Passage given:
──────

# Help me id this piranha



## PiranhasRock62 (Jun 25, 2006)

it is around 10 inches and I have seen one other black that looked like this one but I am not positive what is is.


----------



## BUBB$ (May 8, 2006)

I'M NOT A PRO BUT LOOKS LIKE P.TERNETZI...


----------



## 2PiRaNhA~2FuRrY (Nov 1, 2005)

diffinetly not a black rhom for sure, could be a Tern, or pygo are in a stage that showing a breeding color.


----------



## Grosse Gurke (Jan 3, 2003)

Looks like orange in they eye...I would say nattereri (redbelly).


----------



## BUBB$ (May 8, 2006)

IF YOU BOUGHT THIS AT THE LFS, THEY'LL SAY ANYTHING JUST TO GET THEM OFF THIER HANDS. THEY'LL SAY BLACK PIRANHA JUST BECAUSE IT'S KINDA DARK. BUT THE COMMON NAME "BLACK PIRANHA" IS USE FOR "SERRA. RHOMBEUS" NOT THE "PYGO" THAT IS IN THE PICTURE.


----------



## a-ronn (Jun 12, 2006)

Looks like a red with breeding colors to me how much did you pay for that thing ?


----------



## hastatus (Jan 16, 2003)

Pygocentrus nattereri. The quality of the photo does not allow me to say that it is "ternetzi".


----------



## GoJamieGo (Mar 18, 2005)

Looks like a ordinary RBP...... Sorry but I think you got hosed.


----------



## taylorhedrich (Mar 2, 2005)

Yes, it's just any ol' plain Pygocentrus nattereri. I'm afraid to ask how much you paid for it...


----------



## altimaser (Jul 10, 2006)

that is definately a Red Belly


----------



## PiranhasRock62 (Jun 25, 2006)

100


----------



## taylorhedrich (Mar 2, 2005)

Eyad said:


> 100


Then my guess is that they knew it wasn't a black piranha, because if they believe it really was a black piranha, they would have charged you a lot more.
~Taylor~


----------



## bob351 (Oct 23, 2005)

i think its worth it if its a personable fish i woulda payed 75 for that fish


----------

──────

Task input:
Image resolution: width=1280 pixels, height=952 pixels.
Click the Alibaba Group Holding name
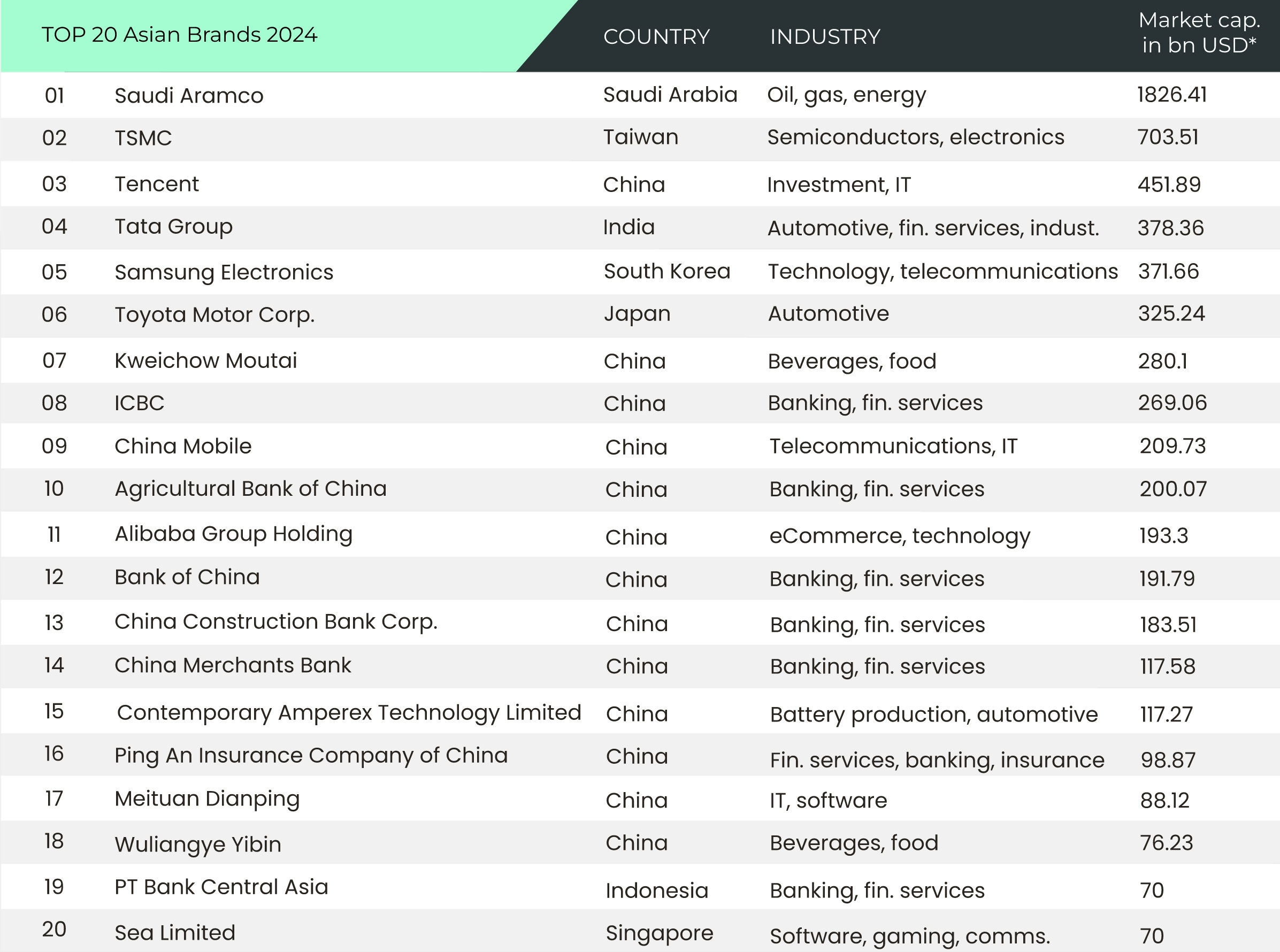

──────

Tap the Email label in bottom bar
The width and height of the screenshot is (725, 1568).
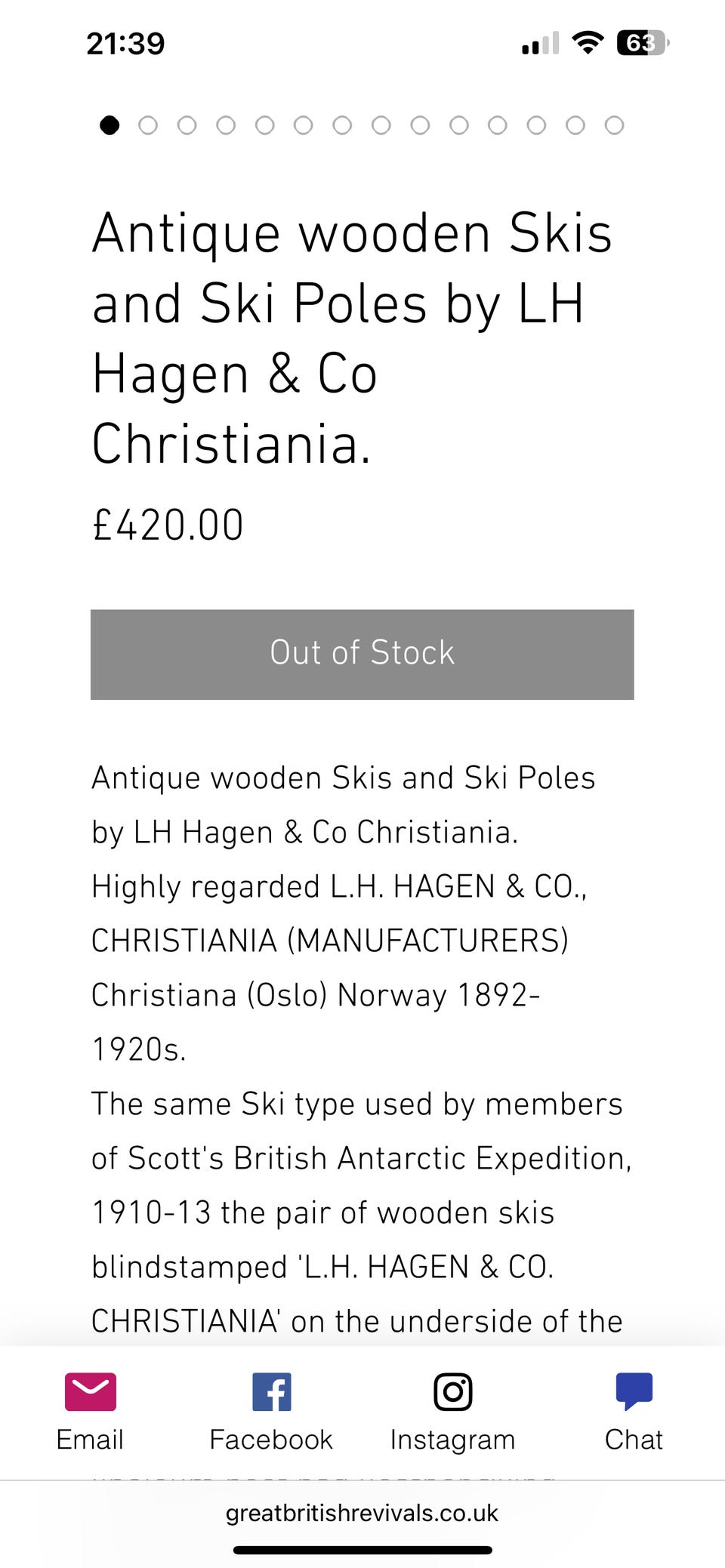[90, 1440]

──────

Work to complete:
[a] Which usernames in the piranha identification thread carry a date from 2006 in their header?
[b] Write out the part of the records that opens with the line containing "Image resolution: width=1280" and closes with the line containing "Click the Alibaba Group Holding name".
The piranha thread and the records have no connection to each other.

Problem solutions:
[a] PiranhasRock62 (Jun 25, 2006), BUBB$ (May 8, 2006), a-ronn (Jun 12, 2006), altimaser (Jul 10, 2006)

[b]
Image resolution: width=1280 pixels, height=952 pixels.
Click the Alibaba Group Holding name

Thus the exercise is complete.